## Instruction A
Check each statement against the court memorandum and answer yes or no, quoting the exact words of the memorandum that decide it: (i) The petitioners are natives and citizens of Fiji. (ii) The case was decided after oral argument. (iii) The court grants the petition for review.

## Extract to read
FILED
NOT FOR PUBLICATION JAN 24 2012
MOLLY C. DWYER, CLERK
UNITED STATES COURT OF APPEALS U .S. C O U R T OF APPE ALS
FOR THE NINTH CIRCUIT
SANJALINE RADHIKA SHANKAR; No. 08-73210
RONEEL SHANKAR;
BIJAI KUMARI SHANKAR, Agency Nos. A072-670-352
A072-670-353
Petitioners, A072-670-354
v.
MEMORANDUM *
ERIC H. HOLDER, Jr., Attorney General,
Respondent.
On Petition for Review of an Order of the
Board of Immigration Appeals
Submitted January 17, 2012 **
Before: LEAVY, TALLMAN, and CALLAHAN, Circuit Judges.
Sanjaline Radhika Shankar, Roneel Shankar, and Bijai Kumari Shankar,
natives and citizens of Fiji, petition for review of the Board of Immigration
Appeals’ (“BIA”) order denying their motion to reopen removal proceedings. We
*
This disposition is not appropriate for publication and is not precedent
except as provided by 9th Cir. R. 36-3.
**
The panel unanimously concludes this case is suitable for decision
without oral argument. See Fed. R. App. P. 34(a)(2).
have jurisdiction under 8 U.S.C. § 1252. We review for an abuse of discretion the
BIA’s denial of a motion to reopen. Toufighi v. Mukasey, 538 F.3d 988, 992 (9th
Cir. 2008). We deny the petition for review.

## Instruction B
Convert the rows below, from their first line through the line containing "Looking at the screenshot, I should click(x=98, y=95).", into a two-column CSV with the columns request and answer. Give one CSV line per request, with each field quoted and line breaks replaced by spaces.

## Dataset entries
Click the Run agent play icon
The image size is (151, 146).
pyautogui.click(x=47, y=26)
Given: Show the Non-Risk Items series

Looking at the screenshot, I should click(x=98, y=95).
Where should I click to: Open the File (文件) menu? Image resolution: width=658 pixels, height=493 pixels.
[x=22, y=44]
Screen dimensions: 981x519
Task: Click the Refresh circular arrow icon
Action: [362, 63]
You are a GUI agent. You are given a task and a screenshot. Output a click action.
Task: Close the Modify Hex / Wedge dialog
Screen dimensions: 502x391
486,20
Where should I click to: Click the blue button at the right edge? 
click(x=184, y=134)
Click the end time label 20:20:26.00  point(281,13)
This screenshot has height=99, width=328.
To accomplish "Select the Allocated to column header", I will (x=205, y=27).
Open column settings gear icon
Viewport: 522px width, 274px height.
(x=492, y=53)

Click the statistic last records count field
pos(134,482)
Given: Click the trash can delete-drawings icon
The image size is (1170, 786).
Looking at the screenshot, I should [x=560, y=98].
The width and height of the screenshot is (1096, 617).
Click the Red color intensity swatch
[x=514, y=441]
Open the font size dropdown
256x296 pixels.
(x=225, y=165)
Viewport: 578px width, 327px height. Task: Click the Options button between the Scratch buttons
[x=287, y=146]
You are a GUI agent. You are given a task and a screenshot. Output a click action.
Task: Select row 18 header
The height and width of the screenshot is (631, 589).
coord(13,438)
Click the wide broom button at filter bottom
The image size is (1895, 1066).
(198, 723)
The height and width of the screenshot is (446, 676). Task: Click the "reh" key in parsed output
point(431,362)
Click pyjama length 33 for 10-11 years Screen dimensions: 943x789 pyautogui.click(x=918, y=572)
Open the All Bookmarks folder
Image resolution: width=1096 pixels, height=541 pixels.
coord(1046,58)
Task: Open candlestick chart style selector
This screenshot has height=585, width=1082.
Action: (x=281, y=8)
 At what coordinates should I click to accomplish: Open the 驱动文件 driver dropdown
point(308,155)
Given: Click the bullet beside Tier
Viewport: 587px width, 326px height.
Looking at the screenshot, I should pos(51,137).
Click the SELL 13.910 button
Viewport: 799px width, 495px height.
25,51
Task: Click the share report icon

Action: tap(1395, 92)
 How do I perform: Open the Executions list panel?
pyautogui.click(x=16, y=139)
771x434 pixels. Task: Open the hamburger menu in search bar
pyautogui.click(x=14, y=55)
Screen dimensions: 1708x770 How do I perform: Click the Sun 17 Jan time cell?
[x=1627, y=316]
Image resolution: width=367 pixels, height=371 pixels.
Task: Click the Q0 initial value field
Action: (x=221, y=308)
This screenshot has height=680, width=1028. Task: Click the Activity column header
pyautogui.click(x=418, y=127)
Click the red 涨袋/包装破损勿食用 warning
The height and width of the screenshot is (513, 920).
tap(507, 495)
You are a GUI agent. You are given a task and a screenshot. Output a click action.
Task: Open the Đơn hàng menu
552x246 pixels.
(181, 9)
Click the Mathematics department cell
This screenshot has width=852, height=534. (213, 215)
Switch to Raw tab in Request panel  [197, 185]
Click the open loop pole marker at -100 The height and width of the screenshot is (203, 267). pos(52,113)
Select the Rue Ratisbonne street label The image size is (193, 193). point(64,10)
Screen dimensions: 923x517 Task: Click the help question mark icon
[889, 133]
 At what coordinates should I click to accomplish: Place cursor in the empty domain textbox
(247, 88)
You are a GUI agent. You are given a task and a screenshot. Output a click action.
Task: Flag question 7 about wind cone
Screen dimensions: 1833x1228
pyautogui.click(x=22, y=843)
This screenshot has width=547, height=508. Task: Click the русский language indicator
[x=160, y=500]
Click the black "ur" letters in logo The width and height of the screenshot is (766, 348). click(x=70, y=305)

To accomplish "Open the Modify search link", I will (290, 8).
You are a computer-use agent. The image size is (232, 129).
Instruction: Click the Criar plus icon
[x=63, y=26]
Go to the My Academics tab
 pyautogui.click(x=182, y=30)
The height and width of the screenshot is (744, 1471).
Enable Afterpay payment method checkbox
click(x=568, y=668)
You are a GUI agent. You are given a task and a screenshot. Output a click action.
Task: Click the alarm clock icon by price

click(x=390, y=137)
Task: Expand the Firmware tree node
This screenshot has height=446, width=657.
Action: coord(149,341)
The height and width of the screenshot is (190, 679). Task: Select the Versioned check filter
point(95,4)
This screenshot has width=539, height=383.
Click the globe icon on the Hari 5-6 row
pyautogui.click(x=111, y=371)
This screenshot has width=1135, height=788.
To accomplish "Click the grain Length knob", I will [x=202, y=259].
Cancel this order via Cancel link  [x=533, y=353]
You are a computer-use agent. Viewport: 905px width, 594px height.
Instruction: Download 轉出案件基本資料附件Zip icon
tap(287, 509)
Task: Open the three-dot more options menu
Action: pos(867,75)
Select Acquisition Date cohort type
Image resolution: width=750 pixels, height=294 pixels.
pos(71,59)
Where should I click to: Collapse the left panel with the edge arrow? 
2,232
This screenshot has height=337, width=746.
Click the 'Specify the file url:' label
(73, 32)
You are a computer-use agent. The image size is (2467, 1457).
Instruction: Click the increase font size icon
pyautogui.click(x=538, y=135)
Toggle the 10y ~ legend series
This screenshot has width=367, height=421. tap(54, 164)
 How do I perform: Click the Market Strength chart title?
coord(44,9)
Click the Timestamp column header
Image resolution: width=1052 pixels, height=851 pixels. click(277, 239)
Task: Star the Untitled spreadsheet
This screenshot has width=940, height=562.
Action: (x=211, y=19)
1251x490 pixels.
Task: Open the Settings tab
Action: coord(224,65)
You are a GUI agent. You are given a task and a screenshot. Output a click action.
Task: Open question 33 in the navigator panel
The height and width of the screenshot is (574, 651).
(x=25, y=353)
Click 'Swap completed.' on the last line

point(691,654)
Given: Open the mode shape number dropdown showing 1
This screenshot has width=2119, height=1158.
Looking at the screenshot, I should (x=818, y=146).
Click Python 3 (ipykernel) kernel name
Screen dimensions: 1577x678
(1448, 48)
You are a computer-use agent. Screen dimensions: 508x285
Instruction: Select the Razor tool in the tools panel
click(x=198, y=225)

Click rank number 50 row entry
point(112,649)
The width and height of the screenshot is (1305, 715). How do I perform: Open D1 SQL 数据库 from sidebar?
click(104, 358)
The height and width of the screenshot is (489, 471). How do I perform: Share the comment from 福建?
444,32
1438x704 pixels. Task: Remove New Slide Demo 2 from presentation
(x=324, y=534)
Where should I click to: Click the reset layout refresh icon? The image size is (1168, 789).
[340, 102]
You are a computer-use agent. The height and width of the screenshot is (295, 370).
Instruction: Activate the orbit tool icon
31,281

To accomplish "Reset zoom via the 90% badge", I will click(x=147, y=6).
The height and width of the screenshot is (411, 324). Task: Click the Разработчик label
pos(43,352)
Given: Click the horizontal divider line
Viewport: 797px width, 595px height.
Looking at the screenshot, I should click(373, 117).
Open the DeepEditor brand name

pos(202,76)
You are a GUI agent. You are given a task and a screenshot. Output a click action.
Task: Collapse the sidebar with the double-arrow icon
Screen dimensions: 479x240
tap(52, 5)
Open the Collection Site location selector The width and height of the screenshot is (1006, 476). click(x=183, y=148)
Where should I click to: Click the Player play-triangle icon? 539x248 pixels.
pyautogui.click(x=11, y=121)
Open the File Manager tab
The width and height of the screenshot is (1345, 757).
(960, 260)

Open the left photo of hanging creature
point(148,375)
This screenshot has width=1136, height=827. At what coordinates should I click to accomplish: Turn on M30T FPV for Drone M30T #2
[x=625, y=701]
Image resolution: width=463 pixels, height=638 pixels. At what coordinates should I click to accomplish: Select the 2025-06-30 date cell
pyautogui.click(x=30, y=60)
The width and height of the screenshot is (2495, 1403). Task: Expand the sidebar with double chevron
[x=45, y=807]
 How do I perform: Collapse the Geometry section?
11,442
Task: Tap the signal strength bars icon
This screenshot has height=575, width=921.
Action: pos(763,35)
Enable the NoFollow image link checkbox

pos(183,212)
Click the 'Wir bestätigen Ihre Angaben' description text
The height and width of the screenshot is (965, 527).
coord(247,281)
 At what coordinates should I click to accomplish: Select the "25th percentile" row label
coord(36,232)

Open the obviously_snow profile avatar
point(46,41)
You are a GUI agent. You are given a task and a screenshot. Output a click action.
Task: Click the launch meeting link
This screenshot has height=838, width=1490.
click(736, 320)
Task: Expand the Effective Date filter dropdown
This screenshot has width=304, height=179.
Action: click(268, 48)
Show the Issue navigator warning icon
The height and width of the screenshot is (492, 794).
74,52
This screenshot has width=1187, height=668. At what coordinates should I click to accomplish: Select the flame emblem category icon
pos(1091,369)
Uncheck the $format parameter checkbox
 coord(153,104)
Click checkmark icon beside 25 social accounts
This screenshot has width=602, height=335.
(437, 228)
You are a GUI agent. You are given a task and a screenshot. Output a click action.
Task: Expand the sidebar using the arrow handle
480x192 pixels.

## Task result A
(i) Yes: "natives and citizens of Fiji"
(ii) No: "The panel unanimously concludes this case is suitable for decision without oral argument."
(iii) No: "We deny the petition for review."

## Task result B
request,answer
"Click the Run agent play icon The image size is (151, 146).","pyautogui.click(x=47, y=26)"
"Given: Show the Non-Risk Items series","Looking at the screenshot, I should click(x=98, y=95)."